*** Opening of Data to use ***
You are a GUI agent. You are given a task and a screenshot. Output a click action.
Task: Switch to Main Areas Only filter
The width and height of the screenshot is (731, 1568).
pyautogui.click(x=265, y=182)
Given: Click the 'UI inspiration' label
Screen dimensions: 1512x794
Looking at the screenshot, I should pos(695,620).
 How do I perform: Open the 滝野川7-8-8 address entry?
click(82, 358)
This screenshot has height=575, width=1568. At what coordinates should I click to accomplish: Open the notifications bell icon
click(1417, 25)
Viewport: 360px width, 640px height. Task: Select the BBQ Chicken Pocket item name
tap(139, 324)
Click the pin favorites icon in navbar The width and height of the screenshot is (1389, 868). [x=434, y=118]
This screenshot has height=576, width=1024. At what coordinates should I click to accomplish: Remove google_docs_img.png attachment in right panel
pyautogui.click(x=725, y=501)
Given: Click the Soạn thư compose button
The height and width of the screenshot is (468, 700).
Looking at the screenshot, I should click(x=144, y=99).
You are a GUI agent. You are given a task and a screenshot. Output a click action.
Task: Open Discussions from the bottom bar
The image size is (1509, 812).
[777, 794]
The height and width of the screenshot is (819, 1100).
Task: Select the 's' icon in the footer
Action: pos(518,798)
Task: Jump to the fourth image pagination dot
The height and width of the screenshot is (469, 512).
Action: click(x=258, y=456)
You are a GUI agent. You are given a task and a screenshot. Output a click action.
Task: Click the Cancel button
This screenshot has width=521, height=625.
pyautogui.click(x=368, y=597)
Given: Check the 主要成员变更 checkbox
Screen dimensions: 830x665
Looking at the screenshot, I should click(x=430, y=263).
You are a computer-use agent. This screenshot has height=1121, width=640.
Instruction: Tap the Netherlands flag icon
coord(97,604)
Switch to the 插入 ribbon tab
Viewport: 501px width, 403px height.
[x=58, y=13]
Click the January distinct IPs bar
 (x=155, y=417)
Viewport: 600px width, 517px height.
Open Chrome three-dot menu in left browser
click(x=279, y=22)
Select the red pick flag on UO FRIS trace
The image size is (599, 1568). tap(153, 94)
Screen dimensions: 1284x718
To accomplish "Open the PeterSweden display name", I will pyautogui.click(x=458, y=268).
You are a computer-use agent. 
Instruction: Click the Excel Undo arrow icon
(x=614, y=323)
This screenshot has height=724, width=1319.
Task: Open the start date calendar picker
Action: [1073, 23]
*** Close of Data to use ***
Work task. Could you return all lines from the records that include the word "computer"?

Output of the exercise.
You are a computer-use agent. This screenshot has height=1121, width=640.
You are a computer-use agent. 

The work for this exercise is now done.